GOAL OF THE EXERCISE
Once the line with "Task: Choose the mesh cylinder tool" is found in the data, output it and each following line exactly, up to and including the line with "Given: Click the Australian", and nothing before or after.

ENTRIES SUPPLIED
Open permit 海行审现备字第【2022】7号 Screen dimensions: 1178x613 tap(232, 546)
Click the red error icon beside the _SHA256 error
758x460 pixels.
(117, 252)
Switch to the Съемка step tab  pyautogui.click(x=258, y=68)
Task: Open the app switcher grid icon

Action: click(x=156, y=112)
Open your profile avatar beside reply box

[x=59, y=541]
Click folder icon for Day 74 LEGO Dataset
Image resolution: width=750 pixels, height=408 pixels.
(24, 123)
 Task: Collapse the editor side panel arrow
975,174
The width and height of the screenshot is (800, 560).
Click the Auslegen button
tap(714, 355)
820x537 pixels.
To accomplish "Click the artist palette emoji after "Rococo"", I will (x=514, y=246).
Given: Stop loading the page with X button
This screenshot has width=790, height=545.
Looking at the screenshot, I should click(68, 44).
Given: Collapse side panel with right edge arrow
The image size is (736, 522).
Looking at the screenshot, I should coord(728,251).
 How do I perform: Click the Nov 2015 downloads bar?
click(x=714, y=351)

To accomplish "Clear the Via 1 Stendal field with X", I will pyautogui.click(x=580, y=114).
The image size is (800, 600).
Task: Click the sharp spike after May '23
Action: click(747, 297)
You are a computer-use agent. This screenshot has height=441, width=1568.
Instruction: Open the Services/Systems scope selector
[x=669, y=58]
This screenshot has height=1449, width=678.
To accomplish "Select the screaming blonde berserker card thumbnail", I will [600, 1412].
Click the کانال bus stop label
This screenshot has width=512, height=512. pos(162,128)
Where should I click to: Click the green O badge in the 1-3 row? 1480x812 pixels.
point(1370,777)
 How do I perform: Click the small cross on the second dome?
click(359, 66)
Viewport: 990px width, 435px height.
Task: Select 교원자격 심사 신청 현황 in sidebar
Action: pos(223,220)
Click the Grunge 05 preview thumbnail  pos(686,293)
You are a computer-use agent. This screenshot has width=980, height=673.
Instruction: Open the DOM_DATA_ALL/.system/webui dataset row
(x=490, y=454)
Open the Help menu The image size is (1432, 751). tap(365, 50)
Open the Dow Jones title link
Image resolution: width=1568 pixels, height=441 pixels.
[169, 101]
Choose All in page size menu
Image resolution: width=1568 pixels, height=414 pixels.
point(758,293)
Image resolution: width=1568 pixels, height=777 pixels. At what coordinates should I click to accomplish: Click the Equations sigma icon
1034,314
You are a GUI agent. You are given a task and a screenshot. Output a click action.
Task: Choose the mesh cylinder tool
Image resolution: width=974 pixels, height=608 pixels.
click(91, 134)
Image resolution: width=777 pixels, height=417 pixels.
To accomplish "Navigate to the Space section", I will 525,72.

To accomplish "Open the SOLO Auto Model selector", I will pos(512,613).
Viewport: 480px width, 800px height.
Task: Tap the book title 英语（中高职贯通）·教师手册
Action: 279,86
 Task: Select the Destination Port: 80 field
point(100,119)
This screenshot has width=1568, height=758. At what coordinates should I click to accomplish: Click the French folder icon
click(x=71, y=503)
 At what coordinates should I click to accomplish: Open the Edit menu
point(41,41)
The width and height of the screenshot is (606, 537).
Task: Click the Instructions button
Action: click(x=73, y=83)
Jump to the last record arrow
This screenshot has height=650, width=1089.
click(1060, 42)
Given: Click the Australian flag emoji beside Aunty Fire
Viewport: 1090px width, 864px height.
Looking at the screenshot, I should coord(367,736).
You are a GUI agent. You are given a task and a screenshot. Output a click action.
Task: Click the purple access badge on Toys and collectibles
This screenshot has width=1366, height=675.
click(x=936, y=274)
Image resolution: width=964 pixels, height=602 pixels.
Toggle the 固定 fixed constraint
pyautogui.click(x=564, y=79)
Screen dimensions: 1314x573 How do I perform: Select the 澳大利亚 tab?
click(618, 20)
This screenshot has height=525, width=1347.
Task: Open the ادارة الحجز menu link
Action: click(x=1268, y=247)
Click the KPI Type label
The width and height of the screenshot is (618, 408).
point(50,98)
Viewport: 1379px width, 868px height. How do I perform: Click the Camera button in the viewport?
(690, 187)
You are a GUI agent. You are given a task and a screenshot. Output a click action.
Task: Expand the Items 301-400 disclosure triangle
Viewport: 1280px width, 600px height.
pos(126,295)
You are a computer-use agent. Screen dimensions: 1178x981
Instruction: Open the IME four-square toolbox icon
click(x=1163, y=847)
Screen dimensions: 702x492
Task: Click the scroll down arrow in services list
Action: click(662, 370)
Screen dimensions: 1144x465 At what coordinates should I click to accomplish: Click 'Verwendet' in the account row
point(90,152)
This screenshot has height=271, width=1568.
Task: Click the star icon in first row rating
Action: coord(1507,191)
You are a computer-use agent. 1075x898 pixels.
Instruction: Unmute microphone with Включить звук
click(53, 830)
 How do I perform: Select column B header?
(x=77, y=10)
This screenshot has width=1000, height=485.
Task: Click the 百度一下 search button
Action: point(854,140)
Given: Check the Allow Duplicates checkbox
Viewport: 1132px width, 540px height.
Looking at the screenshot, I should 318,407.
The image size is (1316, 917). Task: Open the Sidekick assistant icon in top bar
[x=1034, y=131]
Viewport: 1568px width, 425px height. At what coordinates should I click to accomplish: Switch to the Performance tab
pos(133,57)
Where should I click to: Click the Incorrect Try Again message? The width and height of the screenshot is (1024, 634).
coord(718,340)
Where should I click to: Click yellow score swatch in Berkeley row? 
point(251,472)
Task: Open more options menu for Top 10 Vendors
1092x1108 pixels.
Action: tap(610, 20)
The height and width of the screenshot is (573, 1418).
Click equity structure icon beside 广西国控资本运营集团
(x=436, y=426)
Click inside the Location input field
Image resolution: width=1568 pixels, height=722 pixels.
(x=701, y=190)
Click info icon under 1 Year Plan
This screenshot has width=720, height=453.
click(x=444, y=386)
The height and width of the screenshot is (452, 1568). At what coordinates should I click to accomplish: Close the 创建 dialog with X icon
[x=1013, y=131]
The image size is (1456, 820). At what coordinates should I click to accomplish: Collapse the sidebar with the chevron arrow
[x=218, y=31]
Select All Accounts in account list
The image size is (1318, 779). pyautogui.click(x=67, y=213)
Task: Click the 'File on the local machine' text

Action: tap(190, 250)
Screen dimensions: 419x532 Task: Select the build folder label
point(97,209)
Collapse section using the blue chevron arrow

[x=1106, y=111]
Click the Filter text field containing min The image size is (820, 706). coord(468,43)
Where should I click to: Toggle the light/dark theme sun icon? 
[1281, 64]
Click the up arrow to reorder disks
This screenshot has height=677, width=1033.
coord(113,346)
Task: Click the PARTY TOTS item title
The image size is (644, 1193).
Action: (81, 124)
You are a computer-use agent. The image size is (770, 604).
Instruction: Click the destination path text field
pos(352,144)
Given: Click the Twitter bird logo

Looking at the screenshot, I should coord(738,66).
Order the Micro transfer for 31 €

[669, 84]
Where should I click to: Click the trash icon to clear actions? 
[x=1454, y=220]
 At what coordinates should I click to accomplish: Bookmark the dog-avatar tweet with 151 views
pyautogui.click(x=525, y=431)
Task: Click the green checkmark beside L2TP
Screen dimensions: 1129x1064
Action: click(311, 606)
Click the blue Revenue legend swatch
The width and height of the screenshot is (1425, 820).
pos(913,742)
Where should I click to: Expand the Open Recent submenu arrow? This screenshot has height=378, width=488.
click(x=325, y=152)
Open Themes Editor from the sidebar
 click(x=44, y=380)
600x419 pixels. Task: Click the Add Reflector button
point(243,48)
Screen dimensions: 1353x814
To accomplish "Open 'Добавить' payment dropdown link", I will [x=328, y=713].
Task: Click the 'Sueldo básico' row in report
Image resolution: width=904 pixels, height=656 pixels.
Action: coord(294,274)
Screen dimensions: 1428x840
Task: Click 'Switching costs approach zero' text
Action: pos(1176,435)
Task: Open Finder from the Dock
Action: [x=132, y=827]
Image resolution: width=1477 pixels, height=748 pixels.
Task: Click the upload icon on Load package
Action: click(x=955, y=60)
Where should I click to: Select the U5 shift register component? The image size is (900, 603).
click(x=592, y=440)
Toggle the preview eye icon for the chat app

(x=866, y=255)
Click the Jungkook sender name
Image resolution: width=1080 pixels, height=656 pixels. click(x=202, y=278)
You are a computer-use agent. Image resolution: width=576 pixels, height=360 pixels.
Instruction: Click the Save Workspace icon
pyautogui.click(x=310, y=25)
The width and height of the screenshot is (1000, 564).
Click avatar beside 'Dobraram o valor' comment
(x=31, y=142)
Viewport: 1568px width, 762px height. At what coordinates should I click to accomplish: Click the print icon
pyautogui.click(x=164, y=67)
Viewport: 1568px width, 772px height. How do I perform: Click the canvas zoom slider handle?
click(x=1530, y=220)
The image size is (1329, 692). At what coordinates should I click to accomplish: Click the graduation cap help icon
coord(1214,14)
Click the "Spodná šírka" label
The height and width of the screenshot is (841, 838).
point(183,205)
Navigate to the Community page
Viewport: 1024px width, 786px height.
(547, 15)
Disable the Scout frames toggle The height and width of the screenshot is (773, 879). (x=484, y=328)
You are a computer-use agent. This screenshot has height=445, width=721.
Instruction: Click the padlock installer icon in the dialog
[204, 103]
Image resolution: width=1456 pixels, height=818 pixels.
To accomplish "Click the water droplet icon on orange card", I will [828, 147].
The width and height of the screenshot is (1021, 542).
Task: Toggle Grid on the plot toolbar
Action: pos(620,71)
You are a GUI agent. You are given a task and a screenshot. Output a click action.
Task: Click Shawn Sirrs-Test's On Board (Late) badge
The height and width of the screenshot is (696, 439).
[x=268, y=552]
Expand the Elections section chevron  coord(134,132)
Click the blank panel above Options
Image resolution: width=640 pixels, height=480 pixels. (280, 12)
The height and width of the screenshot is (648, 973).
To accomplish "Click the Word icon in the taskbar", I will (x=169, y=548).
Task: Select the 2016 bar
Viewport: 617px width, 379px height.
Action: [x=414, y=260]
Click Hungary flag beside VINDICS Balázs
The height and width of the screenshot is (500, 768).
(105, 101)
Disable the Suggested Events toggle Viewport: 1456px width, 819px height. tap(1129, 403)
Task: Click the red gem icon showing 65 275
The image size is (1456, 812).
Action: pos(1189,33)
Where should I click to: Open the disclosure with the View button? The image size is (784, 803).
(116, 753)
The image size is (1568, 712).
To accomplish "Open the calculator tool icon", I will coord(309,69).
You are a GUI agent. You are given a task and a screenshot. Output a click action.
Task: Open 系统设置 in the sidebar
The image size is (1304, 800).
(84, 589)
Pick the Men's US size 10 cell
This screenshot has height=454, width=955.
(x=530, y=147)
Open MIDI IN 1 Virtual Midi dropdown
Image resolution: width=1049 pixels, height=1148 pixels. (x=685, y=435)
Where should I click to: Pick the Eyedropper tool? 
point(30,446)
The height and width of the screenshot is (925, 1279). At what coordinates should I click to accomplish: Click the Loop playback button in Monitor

RESPONSE TO THE EXERCISE
Task: Choose the mesh cylinder tool
Image resolution: width=974 pixels, height=608 pixels.
click(91, 134)
Image resolution: width=777 pixels, height=417 pixels.
To accomplish "Navigate to the Space section", I will 525,72.

To accomplish "Open the SOLO Auto Model selector", I will pos(512,613).
Viewport: 480px width, 800px height.
Task: Tap the book title 英语（中高职贯通）·教师手册
Action: 279,86
 Task: Select the Destination Port: 80 field
point(100,119)
This screenshot has width=1568, height=758. At what coordinates should I click to accomplish: Click the French folder icon
click(x=71, y=503)
 At what coordinates should I click to accomplish: Open the Edit menu
point(41,41)
The width and height of the screenshot is (606, 537).
Task: Click the Instructions button
Action: click(x=73, y=83)
Jump to the last record arrow
This screenshot has height=650, width=1089.
click(1060, 42)
Given: Click the Australian flag emoji beside Aunty Fire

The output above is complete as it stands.